▶ [Instrucciones de trabajo]:
A: Enumera, por favor, los elementos de cuya interacción dependen los resultados en los dos planos, según el texto sobre la protesta social.
B: Escribe lo que sigue al texto sobre la protesta social a partir de su última oración.

▶ [Texto dado]:
= = = = =

La explicación de la indignación, la participación cívica, la protesta social y la dinámica de cambio cultural y político pasa por la combinación relacional e histórica de las dos, o más, dinámicas en pugna. El impulso decisivo es la actitud de la mayoría de la sociedad y sus principales actores, confrontada a ‘su’ situación y la actuación de las clases dominantes. Se trata de comparar la fuerza ‘interna’ existente en la sociedad y sus sectores más activos o avanzados frente a la fuerza ‘externa’ del establishment, según su poder, cohesión y legitimidad. Esa capacidad popular de protesta y de cambio está condicionada por su posición social, por su ‘experiencia’ respecto a esa problemática y su percepción como injusta, al contrastarla con su cultura cívica, sus valores éticos y democráticos. Y para evaluar su capacidad movilizadora también hay que contar con sus recursos disponibles, sus formas expresivas, su apoyo social y sus expectativas de resultados en distintos planos.
Los resultados de la contienda sociopolítica y la pugna cultural dependen de esa correlación de fuerzas en presencia. Vencer un poder débil, ilegítimo y dividido, o cambiar aspectos parciales y no sistémicos, de la estructura económica y de poder, puede ser suficiente a través de un movimiento popular menos potente, con menores aliados y con limitado apoyo social o presencia institucional. Al mismo tiempo, un movimiento social más consistente puede fracasar al tener enfrente a un poder más fuerte o aspirar a objetivos más ambiciosos, aunque pudieran derivar en otras ventajas reivindicativas, sociopolíticas, organizativas y de legitimidad ciudadana. El éxito o el fracaso de una dinámica de indignación y protesta social se deben medir en una doble dimensión: conquista reivindicativa a corto plazo; avances y retrocesos de las fuerzas en presencia, de sus capacidades y legitimidad, manifestados también de forma concreta e inmediata, y que favorecen o perjudican las transformaciones a medio plazo. Por tanto, los resultados en los dos planos dependen de la interacción de tres elementos: la envergadura de los objetivos planteados; la relación entre, por un lado, la capacidad, cohesión y apoyo social del movimiento y, por otro lado, la fortaleza económica e institucional y la legitimidad del bloque del poder, y los cambios en los equilibrios entre esos dos campos.

= = = = =

▶ [Registros extraídos]:
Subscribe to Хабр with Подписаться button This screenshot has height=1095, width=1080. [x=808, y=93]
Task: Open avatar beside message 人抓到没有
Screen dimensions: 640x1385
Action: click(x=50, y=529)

= = = = =

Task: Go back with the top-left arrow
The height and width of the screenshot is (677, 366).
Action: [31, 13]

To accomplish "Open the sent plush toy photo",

= = = = =

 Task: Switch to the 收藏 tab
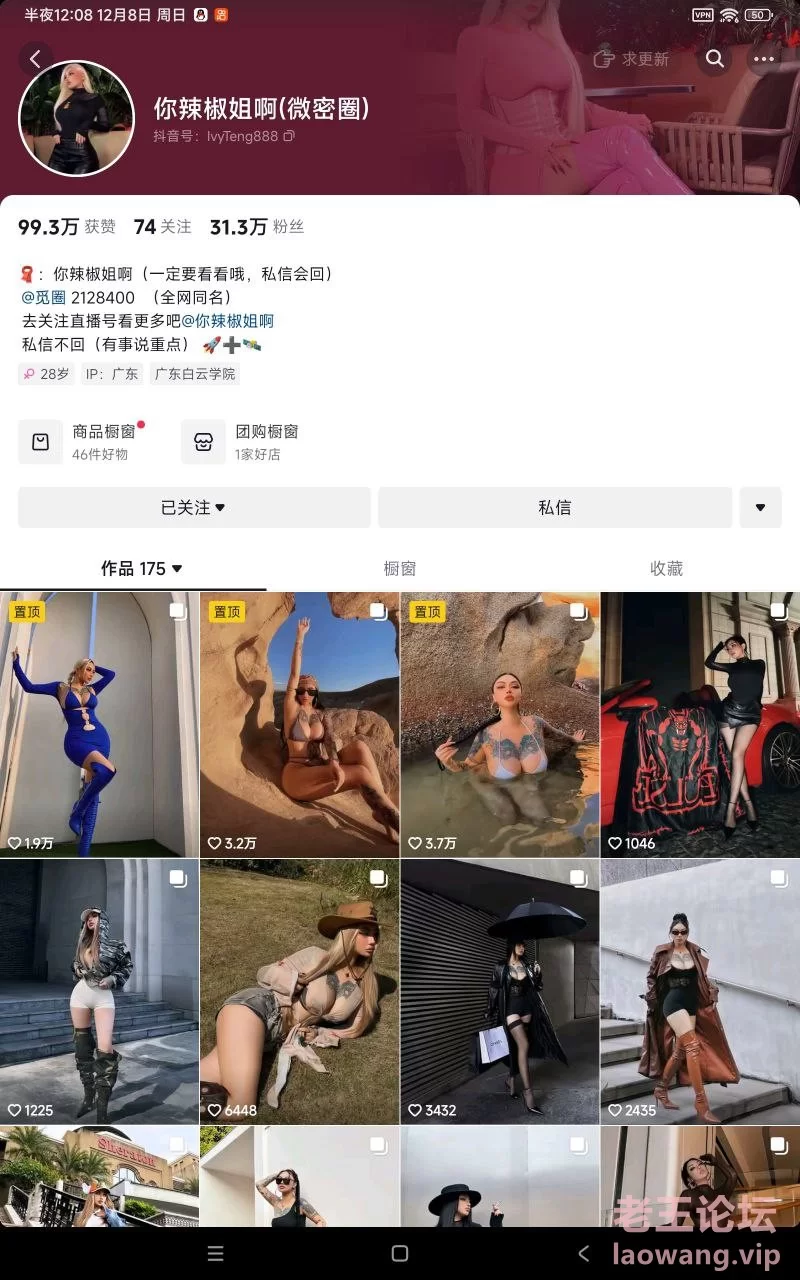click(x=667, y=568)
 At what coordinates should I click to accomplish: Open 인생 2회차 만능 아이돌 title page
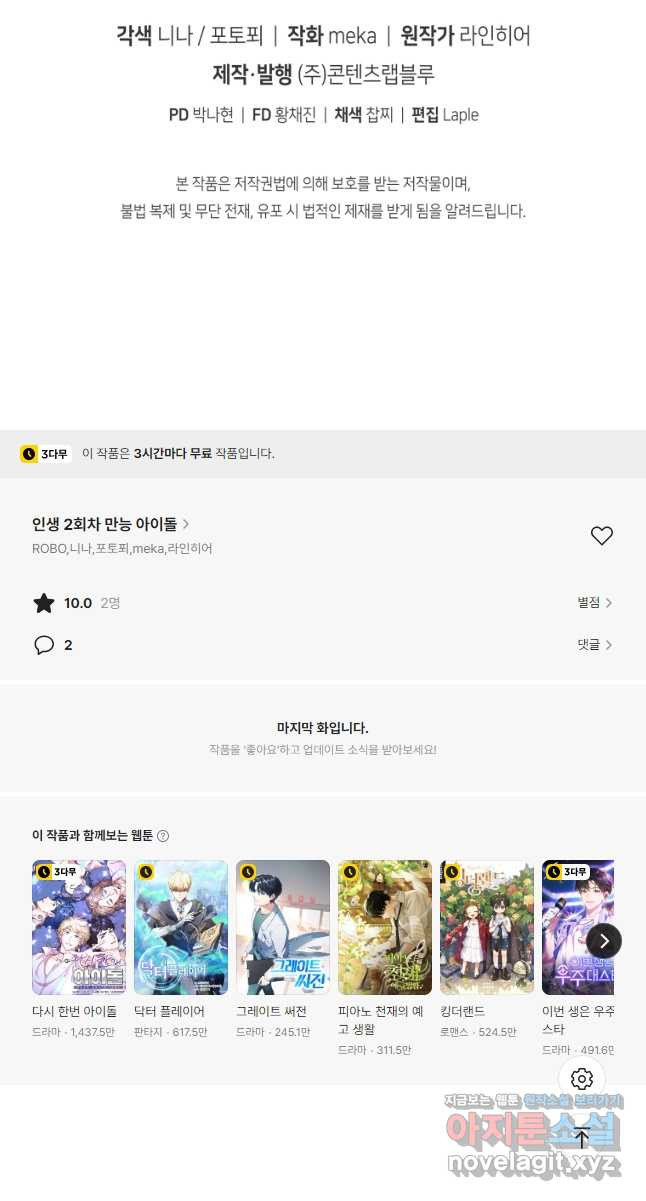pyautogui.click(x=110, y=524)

= = = = =

▶ [Resultados por tarea]:
A:
- La envergadura de los objetivos planteados.
- La relación entre, por un lado, la capacidad, cohesión y apoyo social del movimiento y, por otro lado, la fortaleza económica e institucional y la legitimidad del bloque del poder.
- Los cambios en los equilibrios entre esos dos campos.

B:
También debemos incorporar en el análisis las profundas transformaciones en la relación entre lo individual y lo global, su influencia en los movimientos sociales y la construcción de identidades complejas y el reconocimiento de un yo como agente:
El espacio de los nuevos movimientos sociales en la era de la globalización es, por tanto transversal, desde lo individual a lo global, construyendo nuevos mapas cognitivos donde el reflejo del yo es imprescindible para construir el nosotros y donde nuevas identidades complejas a través de diversos territorios se encuentran mezclando actuaciones locales y reflexiones globales y viceversa (Alonso, 2014: 270).
Estas nuevas realidades hay que interpretarlas de forma rigurosa, superando los conceptos y el lenguaje referidos a otras épocas y que hoy, por su carácter esquemático, idealista o determinista, confunden más que clarifican. Supone un esfuerzo teórico y crítico para renovar la teoría social e interpretar mejor las nuevas realidades sociales.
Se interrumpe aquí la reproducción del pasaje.